Rule of Law

President Trump Misunderstands SCOTUS Recusals

Earlier this week, President Trump tweeted that Supreme Court Justices Ginsburg and Sotomayor should recuse themselves from “Trump, or Trump related, matters.”  With so many challenges to Trump Administration policies working their way through the courts, and cases about subpoenas for his personal financial records already at the Supreme Court, it’s not surprising that the President might be looking for reasons that the Court’s less conservative Justices shouldn’t hear those cases.  But here, as in so many other areas, the President doesn’t seem to understand just how the Supreme Court works.

The President’s tweet was prompted by a recent dissent by Justice Sotomayor, in which she called out her colleagues for repeatedly granting stays that allowed Trump Administration policies to go into effect.  The particular stay decision from which she dissented involved a new Trump Administration rule, which would redefine the term “public charge” to make it easier to exclude immigrants from the country, an issue on which the Constitutional Accountability Center has filed multiple amicus briefs. But Sotomayor’s point was more general. “The Court’s recent behavior on stay applications has benefitted one litigant over all others,” she wrote, referring to the federal government. “I fear that this disparity in treatment erodes the fair and balanced decisionmaking process that this Court must strive to protect.” (It’s unclear why the President included Justice Ginsburg in his tweet, though perhaps it was prompted by comments she made about then-candidate Trump during the 2016 primary cycle.)

To the President, this is grounds for recusal.  But the actual recusal rules for the Supreme Court tell a different story.  While some Court watchers have made compelling arguments that there should be more robust conflict of interest and recusal rules for the Supreme Court, a statute first enacted in 1948 appears to apply to Supreme Court Justices. The statute provides that “[a]ny justice . . . shall disqualify himself in any proceeding in which his impartiality might reasonably be questioned.”  (Although there is a separate written code of conduct for lower court judges, that code does not apply to the Supreme Court.)

That statute lists several specific circumstances that warrant disqualification. First, Justices should recuse themselves when they have worked on a particular case in another capacity, whether that was as a lawyer or judge, or as a government employee where he or she served as “counsel, adviser, or material witness” to the case. This kind of recusal has happened numerous times in the recent past. For example, between 2005 and 2015, Justice Kagan recused herself more than forty times because she had worked on cases while she was Solicitor General for President Obama. Additionally, Justice Sotomayor recused herself when she had already heard arguments on a case as a judge for the Second Circuit Court of Appeals, as did Kavanaugh, in three cases in which he participated at the D.C. Circuit

Second, Justices should recuse themselves in cases when they have a personal financial interest in the case, which includes “ownership of a legal or equitable interest” in a party. Chief Justice Roberts has recused himself at least nine times because of stock ownership, and Justice O’Connor also disqualified herself from cases involving telecommunications because she owned stock in AT&T.  Other Justices have recused for this reason as well.
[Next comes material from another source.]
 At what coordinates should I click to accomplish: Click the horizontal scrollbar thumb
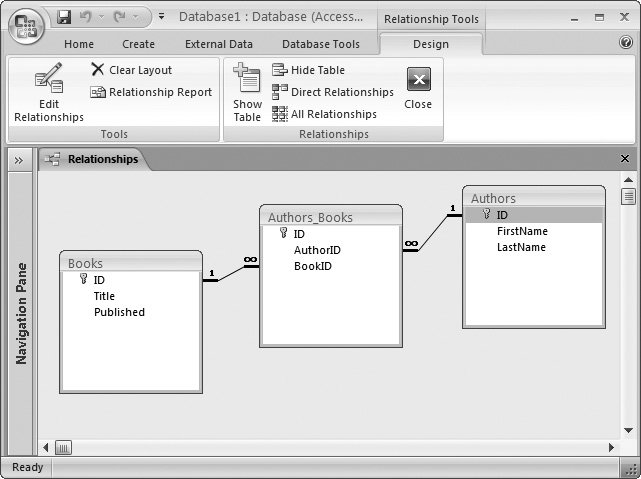click(63, 447)
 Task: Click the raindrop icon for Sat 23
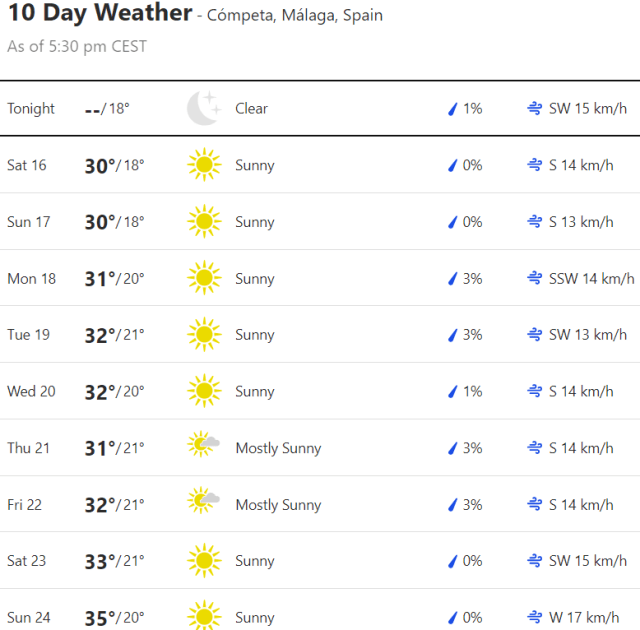pyautogui.click(x=452, y=561)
Finally, Justices should recuse themselves when they have a familial or personal tie to the party or the lawyer. Recusal on this ground predates the statute and occurred at least as early as 1816, when Justice John Marshall recused himself in Martin v. Hunter’s Lessee because he and his brother had contracted with one of the parties over the land at issue. More recently, in United States v. Virginia, Justice Thomas recused himself because the policy at issue dealt with the military institute where his son attended school, and in a 2001 death penalty appeal, three Justices recused themselves because the victim’s son had worked for them.

Clearly, none of these circumstances—nor any other circumstance that legal ethicists could point to in good faith—are at play here. Instead, this was a Justice making an observation, as she saw it, of the posture of her conservative colleagues in similar cases over recent Terms. Sotomayor’s observation has been confirmed by quantitative analysis. Hardly “inappropriate,” it is instead the core of a Justice’s work. By contrast, in another example of President Trump completely disregarding how the Supreme Court functions, he is attempting to divert attention from the facts Justice Sotomayor pointed out to tilt the playing field in his favor.